It was an Italian face, big-nosed and bold, with a hint of the balefulness so striking in his father. In a young man, lugubriousness contrived to be sexy, and no one knew it better than Talba. It was hard to say from a head shot, but Talba’s impression was of leanness, a build more like his mother’s than his father’s. His expression was cocky, in the manner of musicians posing for photographs, but the tiny bit of sadness and something else, something about the set of the features, suggested a vulnerability, a sensitivity, the kind of thing women went mad for.
Oh, hell, including me,
she thought.
Eddie’s kid’s a hunk.

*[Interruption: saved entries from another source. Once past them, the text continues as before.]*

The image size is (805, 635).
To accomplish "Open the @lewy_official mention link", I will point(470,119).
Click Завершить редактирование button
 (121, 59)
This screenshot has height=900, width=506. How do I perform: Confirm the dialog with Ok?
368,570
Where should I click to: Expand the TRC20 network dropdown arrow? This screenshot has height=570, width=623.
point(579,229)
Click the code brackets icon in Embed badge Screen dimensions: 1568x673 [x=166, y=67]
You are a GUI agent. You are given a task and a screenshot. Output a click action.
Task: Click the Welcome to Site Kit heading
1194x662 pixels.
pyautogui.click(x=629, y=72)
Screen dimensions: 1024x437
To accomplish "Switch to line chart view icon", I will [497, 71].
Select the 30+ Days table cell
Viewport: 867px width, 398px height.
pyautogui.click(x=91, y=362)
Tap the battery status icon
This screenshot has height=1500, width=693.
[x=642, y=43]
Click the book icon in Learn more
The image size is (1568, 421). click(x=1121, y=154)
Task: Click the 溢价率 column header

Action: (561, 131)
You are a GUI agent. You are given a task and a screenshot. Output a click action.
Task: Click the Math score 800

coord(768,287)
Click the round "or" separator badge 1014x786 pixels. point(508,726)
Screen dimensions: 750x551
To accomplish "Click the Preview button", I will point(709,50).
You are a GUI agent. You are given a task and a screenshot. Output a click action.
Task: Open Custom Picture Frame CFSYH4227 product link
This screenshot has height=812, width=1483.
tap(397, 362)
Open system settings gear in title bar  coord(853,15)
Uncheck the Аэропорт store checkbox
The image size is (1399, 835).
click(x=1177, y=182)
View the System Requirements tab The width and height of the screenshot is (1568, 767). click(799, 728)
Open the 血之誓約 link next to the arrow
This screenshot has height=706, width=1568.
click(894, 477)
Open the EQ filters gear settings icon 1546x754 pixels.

Wonder what he plays?
    Whoa. Harmonica. A blues harmonica player. He even had a CD out. Pretty accomplished guy.
    She rifled through the interviews, which he had attached to his home page— not only that, he sounded literate and charming. Actually, not charming. Anyone could be charming. The man sounded nice.
    He was… look at that… living in Austin. Practically a stone’s throw. There was no mention of a wife or kids, which she supposed befitted a blues musician. A bachelor would have more time to brood.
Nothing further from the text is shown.